Genug geredet, weiter geht die Fahrt. Ziel ist das Mündungsgebiet zwischen Elbe und Havel. Auf Betonwegen verläuft die Strecke durch eine weite Wiesenlandschaft. Von links kommt der langgestreckte Deich der Elbe immer näher, auf der rechten Seite ist der Havelstrom zu erahnen. Hier wohnt kein Mensch. Nur der Storch stolziert am Wegesrand durch einen kleinen Weiher. Von Zeit zu Zeit gesellt sich dem Radfahrer eine Libelle hinzu. Wettflug durch den Sommer.

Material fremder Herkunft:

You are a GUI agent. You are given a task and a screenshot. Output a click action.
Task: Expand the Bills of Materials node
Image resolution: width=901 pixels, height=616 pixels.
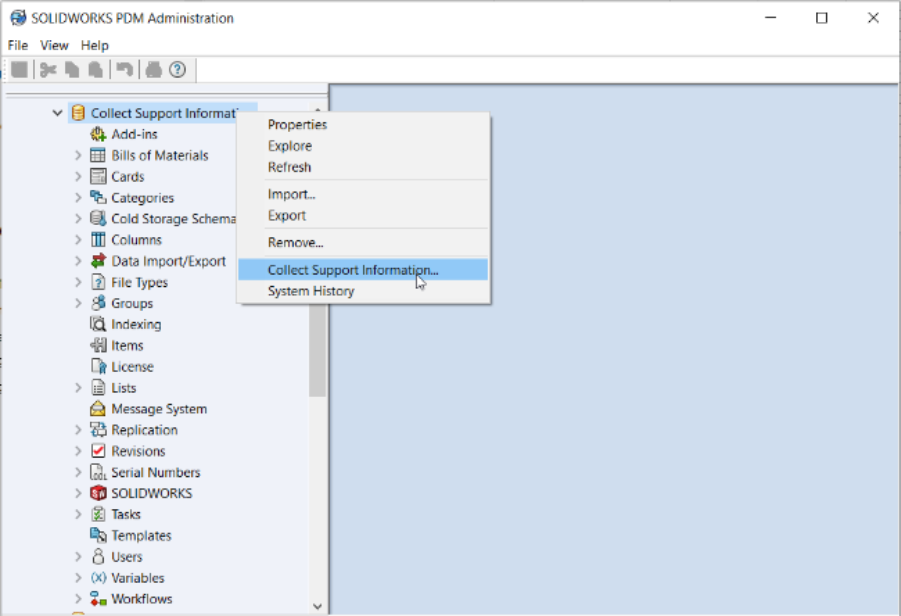(78, 155)
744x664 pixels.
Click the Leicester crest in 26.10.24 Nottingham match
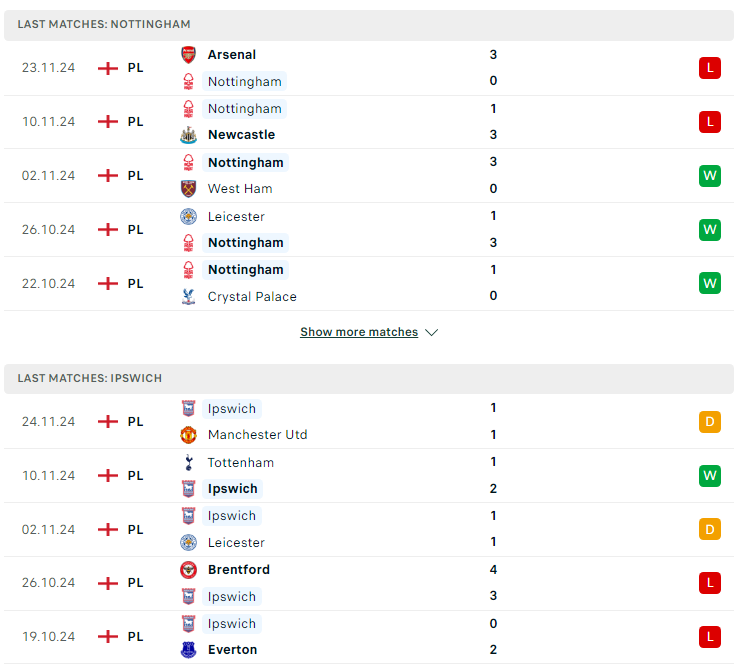[188, 217]
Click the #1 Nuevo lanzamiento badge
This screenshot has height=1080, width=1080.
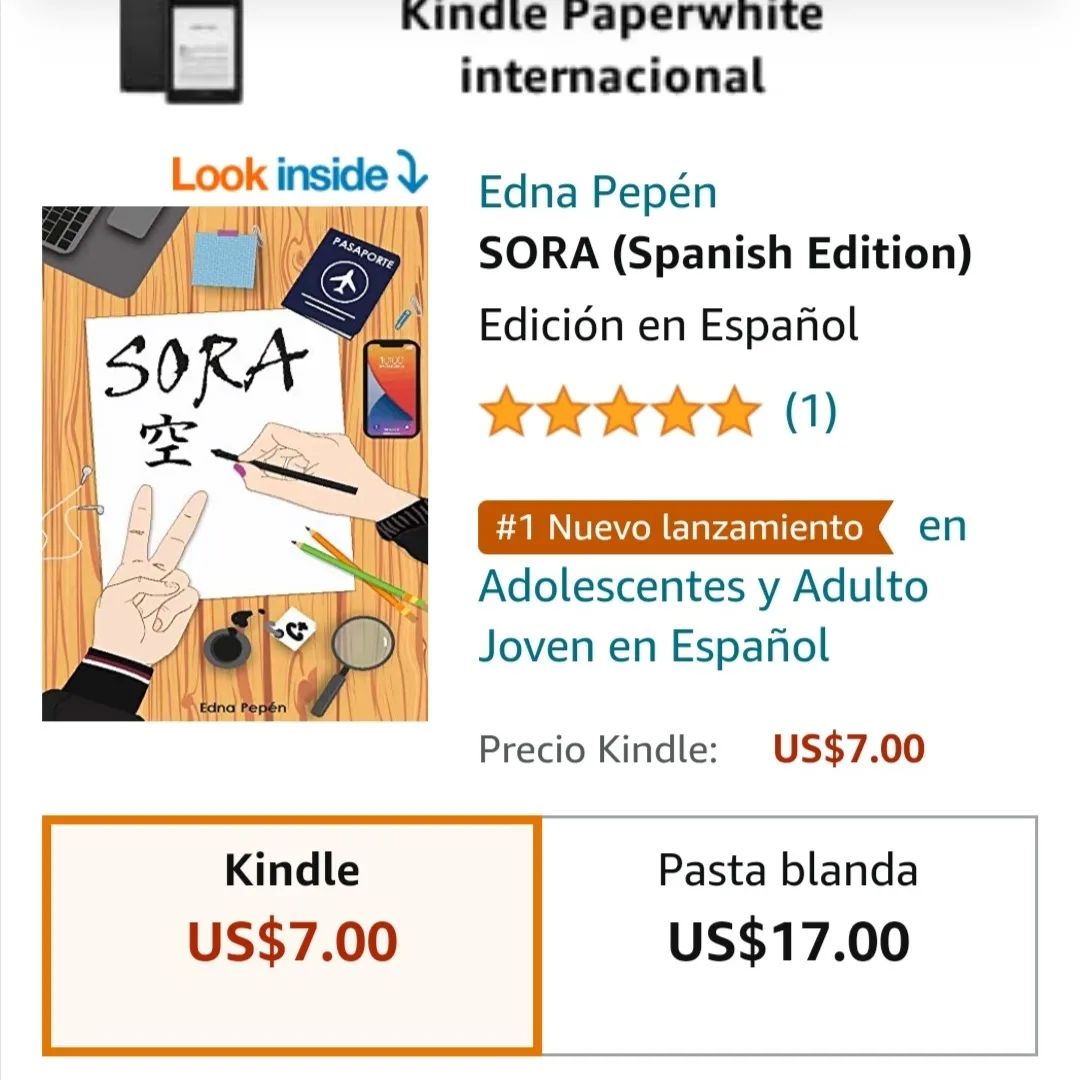685,528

Unweit der Mündung von Havel und Elbe haben sich die Hamburger Heike und Ingo Gentz eine Decke auf die Wiese gelegt. Das Paar genießt die Ruhe des Augenblicks auf dem Weg nach Havelberg. Den Moment der Zweisamkeit in diesem grün-blauen Paradies.
Der Elberadweg ist nur ein Weg am Fluss. Aber einer, der die innere Einkehr beflügelt. Auf dem sich Fremde grüßen als Gleichgesinnte. Und sich ältere Paare umschlungen halten wie Teenager. Sich auf diesen Weg zu machen, lohnt sich. Drei Dinge im Gepäck sind wichtig: Gute Laune, Flickzeug und Luftpumpe.